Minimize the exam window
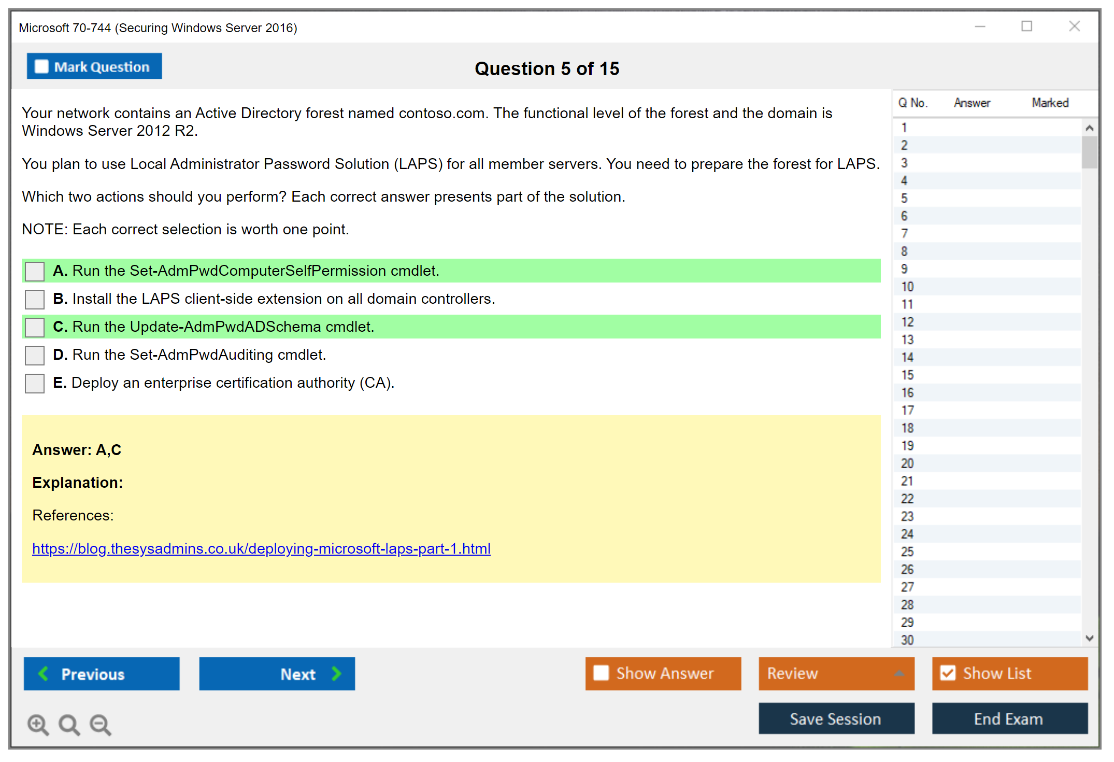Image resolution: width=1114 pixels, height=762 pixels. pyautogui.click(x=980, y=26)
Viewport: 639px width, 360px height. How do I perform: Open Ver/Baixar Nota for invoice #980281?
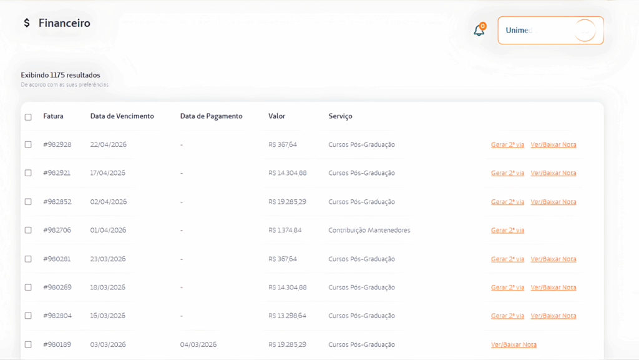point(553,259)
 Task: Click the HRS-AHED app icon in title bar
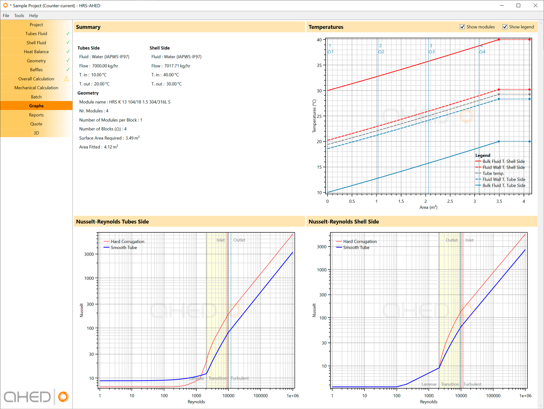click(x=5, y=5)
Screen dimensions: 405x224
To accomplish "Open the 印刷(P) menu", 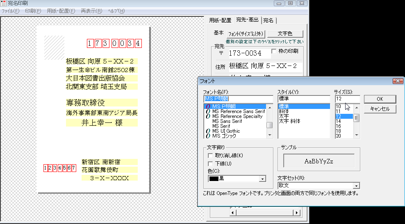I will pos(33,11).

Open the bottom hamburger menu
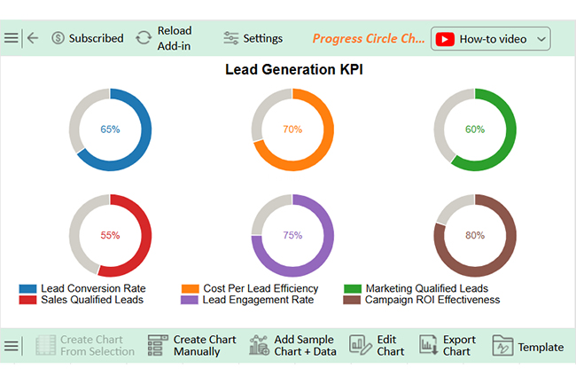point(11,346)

==

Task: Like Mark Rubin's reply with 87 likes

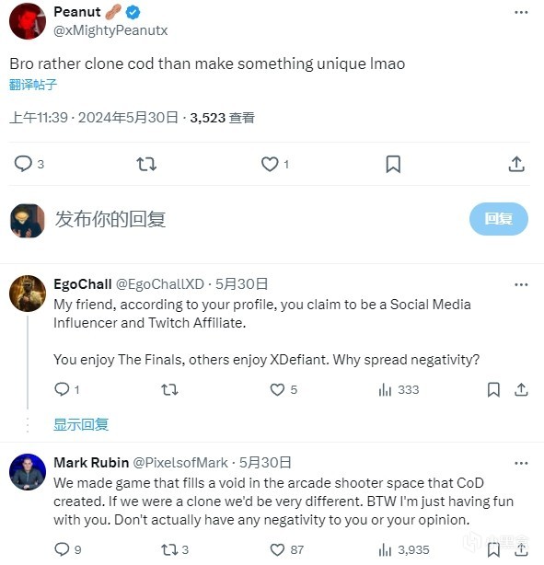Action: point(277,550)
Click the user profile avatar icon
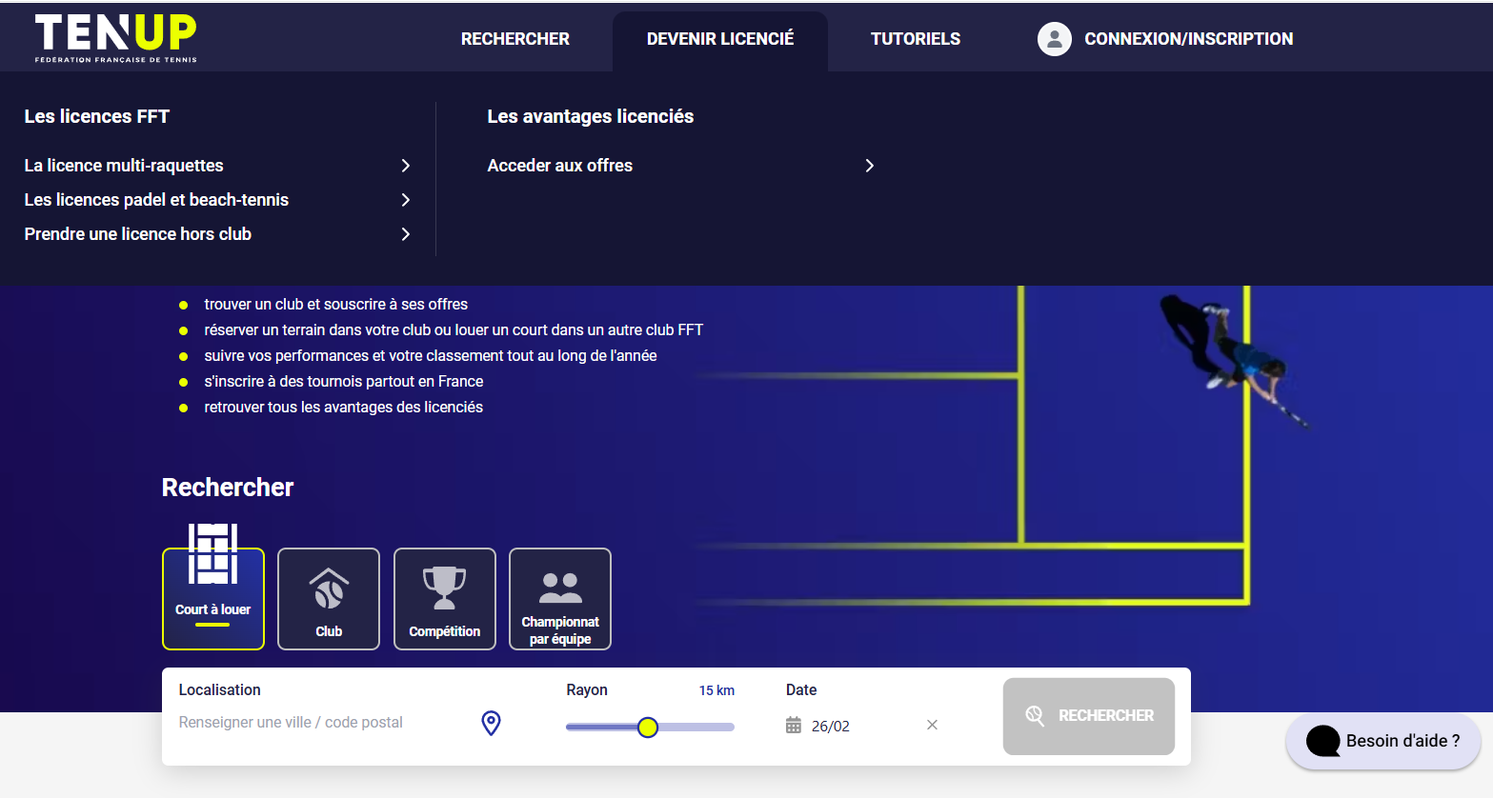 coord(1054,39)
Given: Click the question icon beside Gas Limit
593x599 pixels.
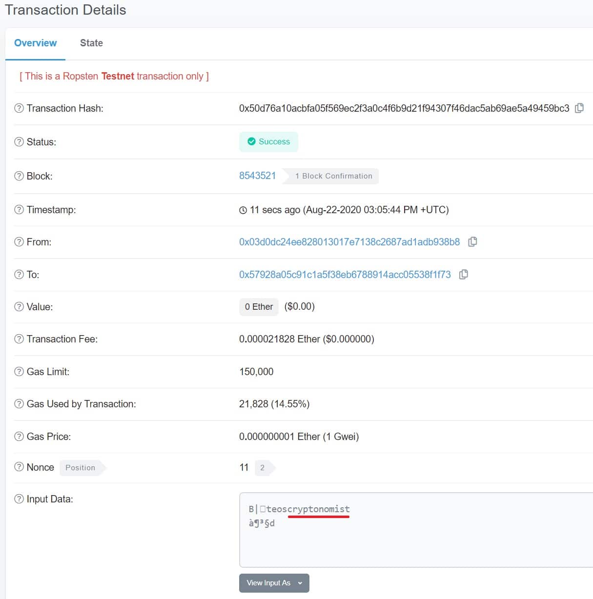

...

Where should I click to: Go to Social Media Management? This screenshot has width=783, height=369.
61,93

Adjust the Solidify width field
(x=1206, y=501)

§ The problem
Rewrite the records from the line with "Click the user profile avatar icon" down to the line with "593x599 pixels.", replacing "question icon" with "info icon" and keeping everything else as is. Leave the pictures out of your answer.

§ Answer to this exercise
Click the user profile avatar icon
 coord(1054,39)
Given: Click the info icon beside Gas Limit
593x599 pixels.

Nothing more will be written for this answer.